======== Input material ========

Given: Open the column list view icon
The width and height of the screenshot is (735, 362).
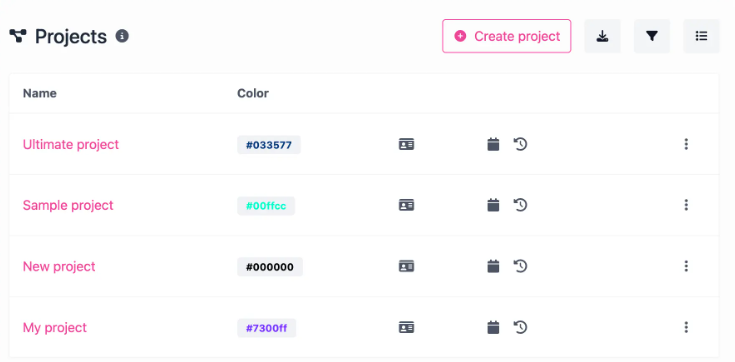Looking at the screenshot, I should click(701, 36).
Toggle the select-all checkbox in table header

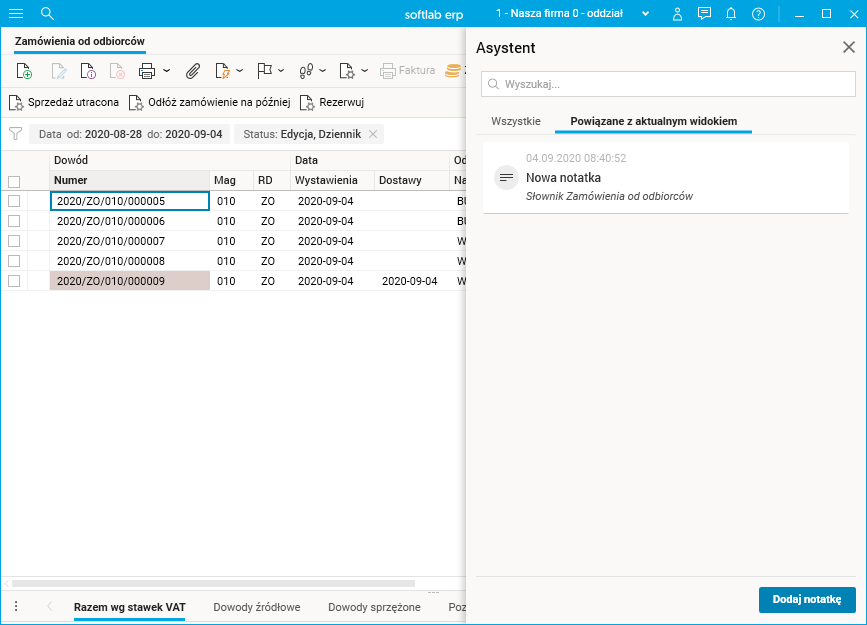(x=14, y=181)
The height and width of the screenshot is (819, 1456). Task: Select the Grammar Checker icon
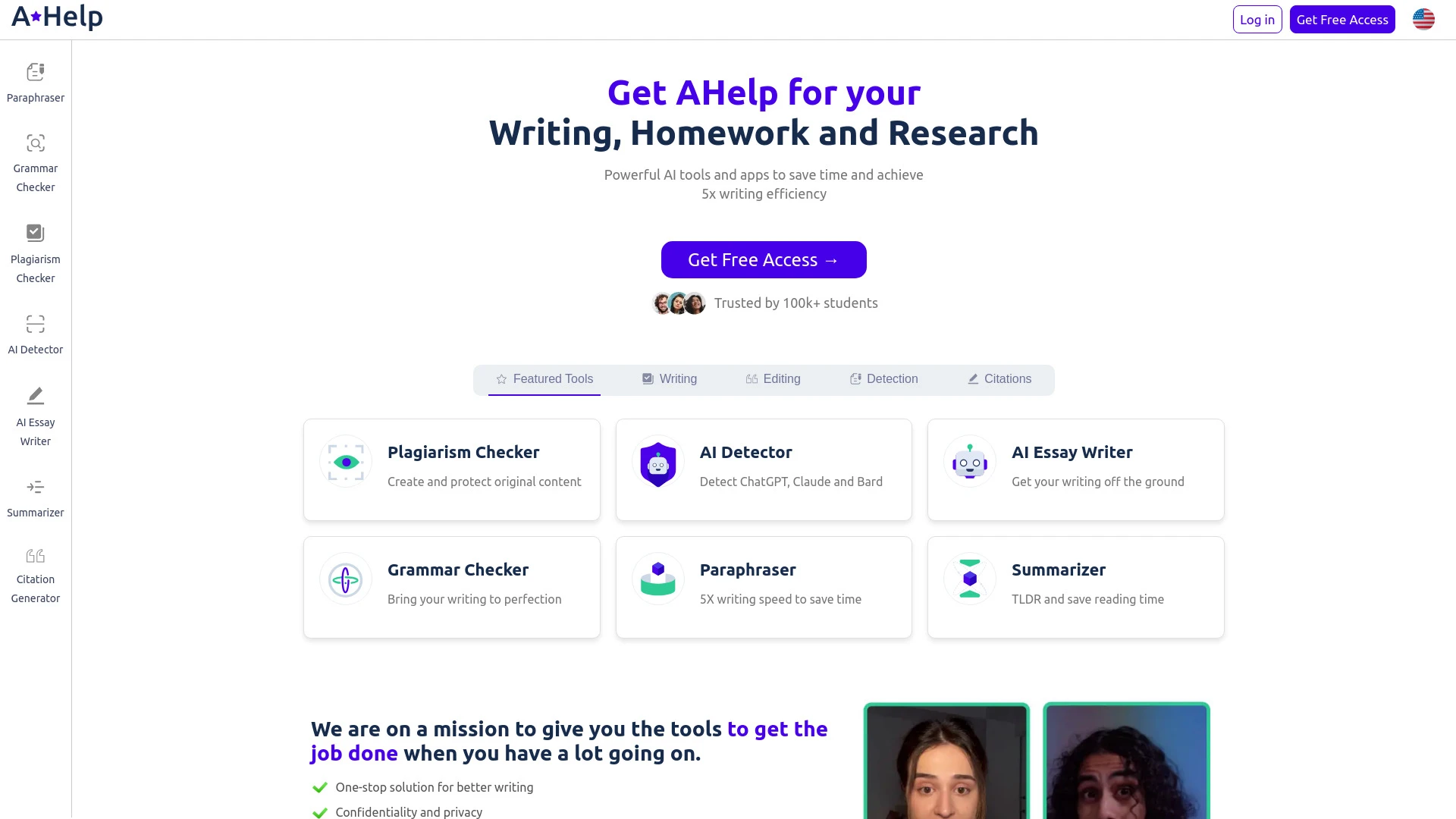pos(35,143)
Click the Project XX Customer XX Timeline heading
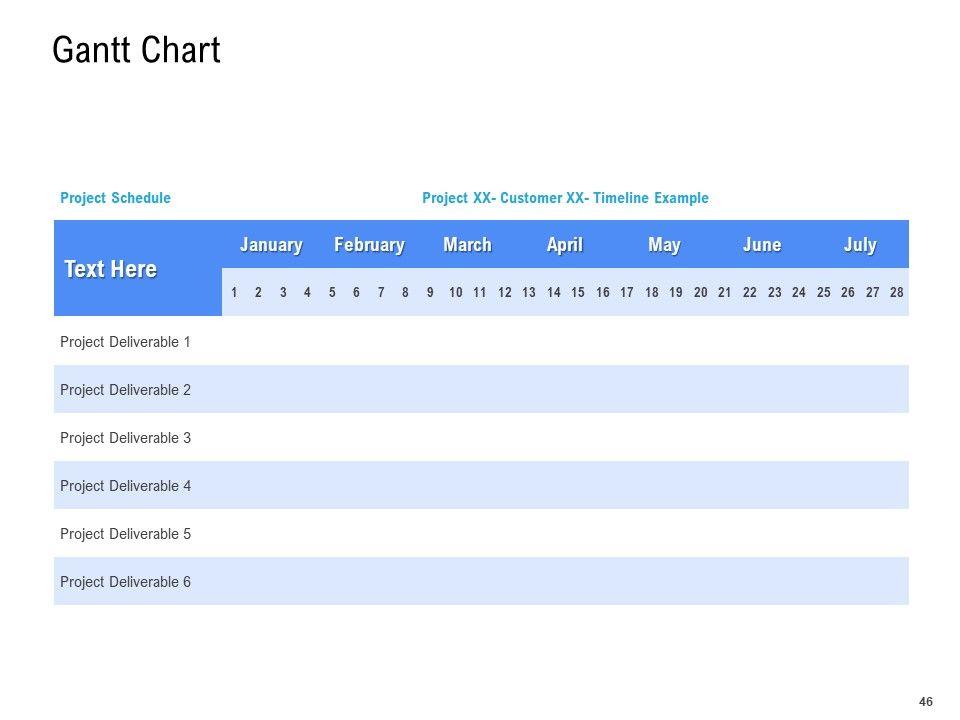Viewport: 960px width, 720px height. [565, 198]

========

Problem to work on => Nothing but the lines from the line with "Toggle the select-all" through the end of the listing should appear in the answer, each duplicated exactly, without pictures.

Written solution =>
Toggle the select-all checkbox in table header

(x=14, y=181)
The height and width of the screenshot is (819, 1456). Task: Select the Grammar Checker icon
pos(35,143)
Click the Project XX Customer XX Timeline heading
Viewport: 960px width, 720px height. [565, 198]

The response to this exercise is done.